[The records — start]

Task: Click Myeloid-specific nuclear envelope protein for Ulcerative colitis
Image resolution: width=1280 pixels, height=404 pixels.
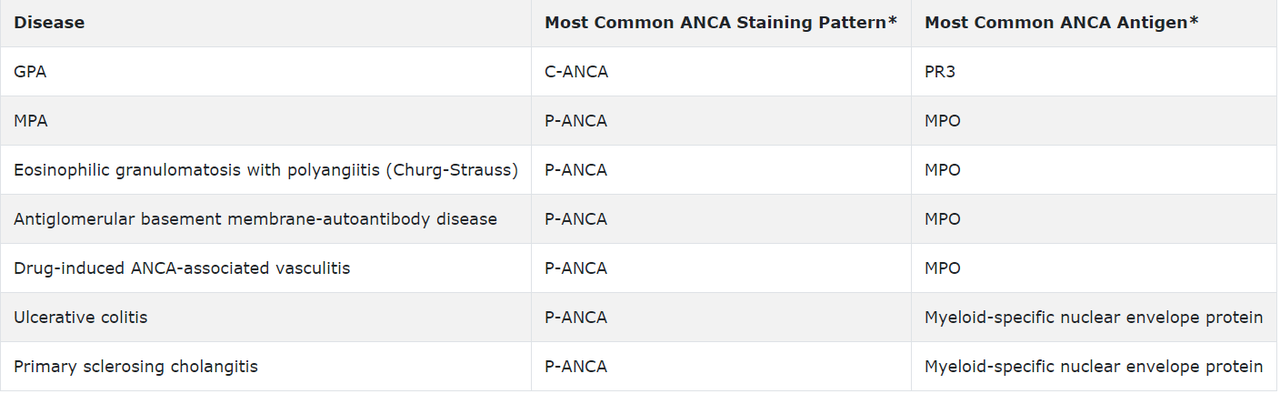Action: click(1094, 317)
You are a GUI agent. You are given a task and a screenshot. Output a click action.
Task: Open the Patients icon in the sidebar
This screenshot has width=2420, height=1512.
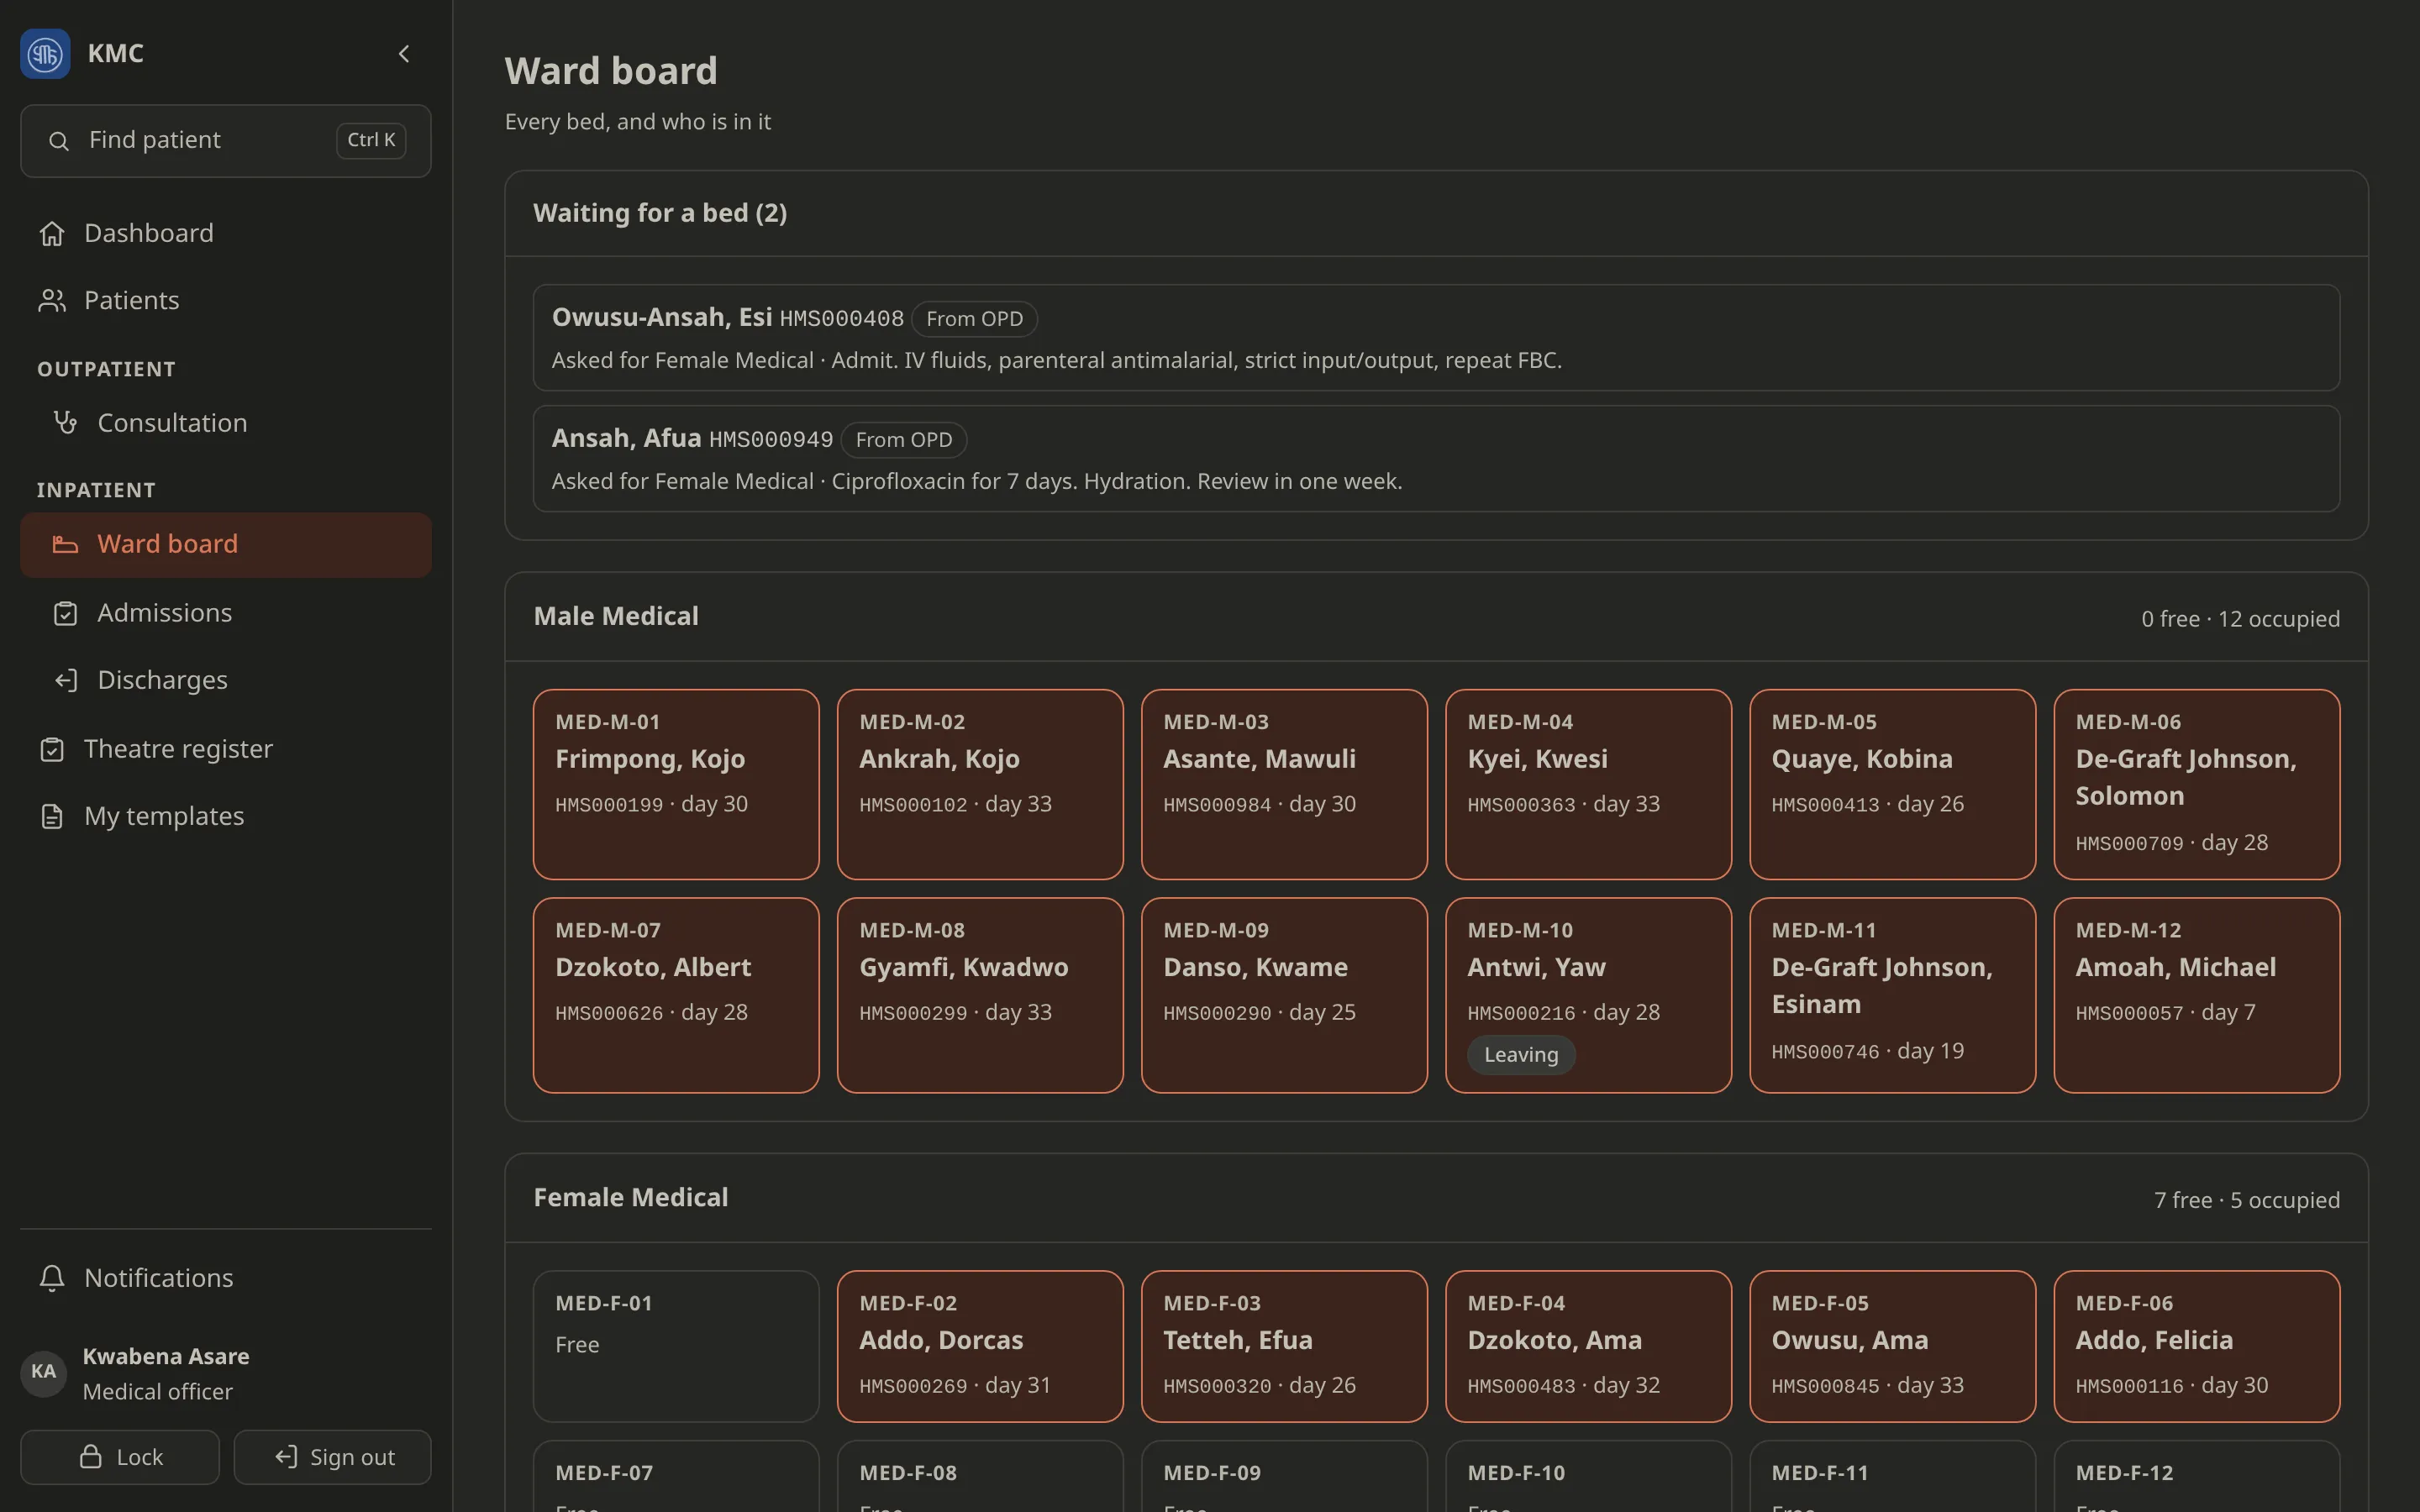pos(52,300)
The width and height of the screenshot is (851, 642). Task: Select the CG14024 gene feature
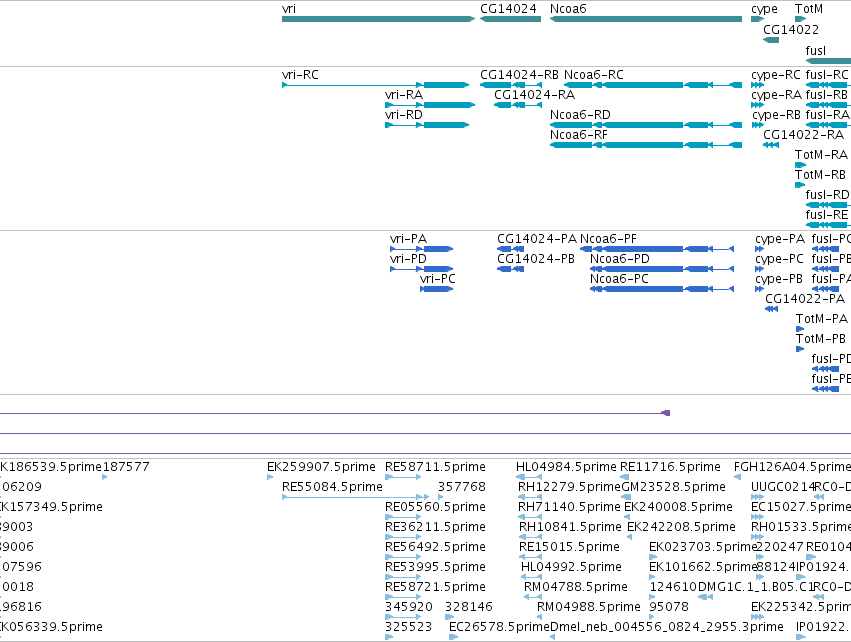coord(510,19)
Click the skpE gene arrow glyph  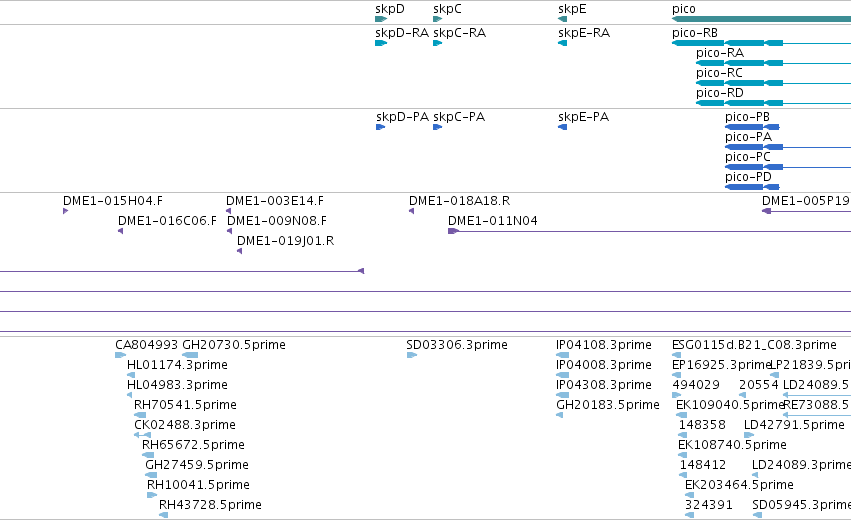pos(562,19)
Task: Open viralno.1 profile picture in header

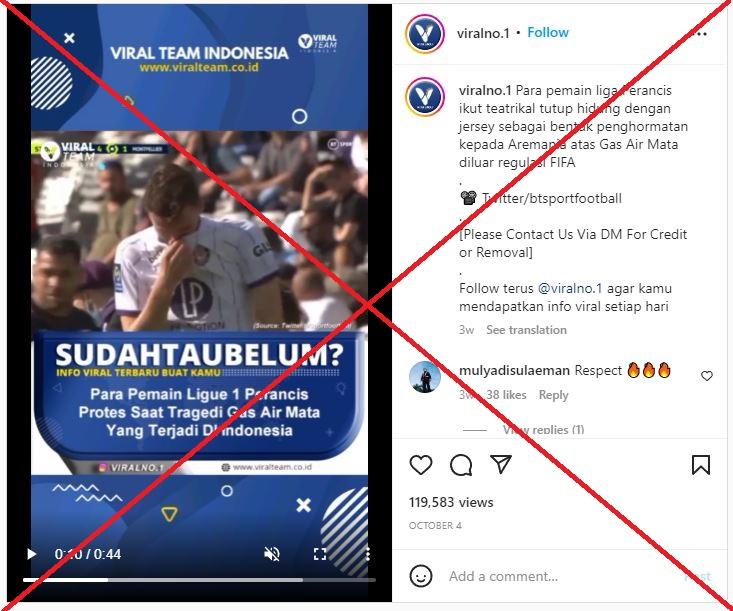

[The records — finish]

#### [Prompt]
Once a line of the records is found to contain "Open", copy it out.

#### [Exercise solution]
Task: Open the Patients icon in the sidebar
Task: Open viralno.1 profile picture in header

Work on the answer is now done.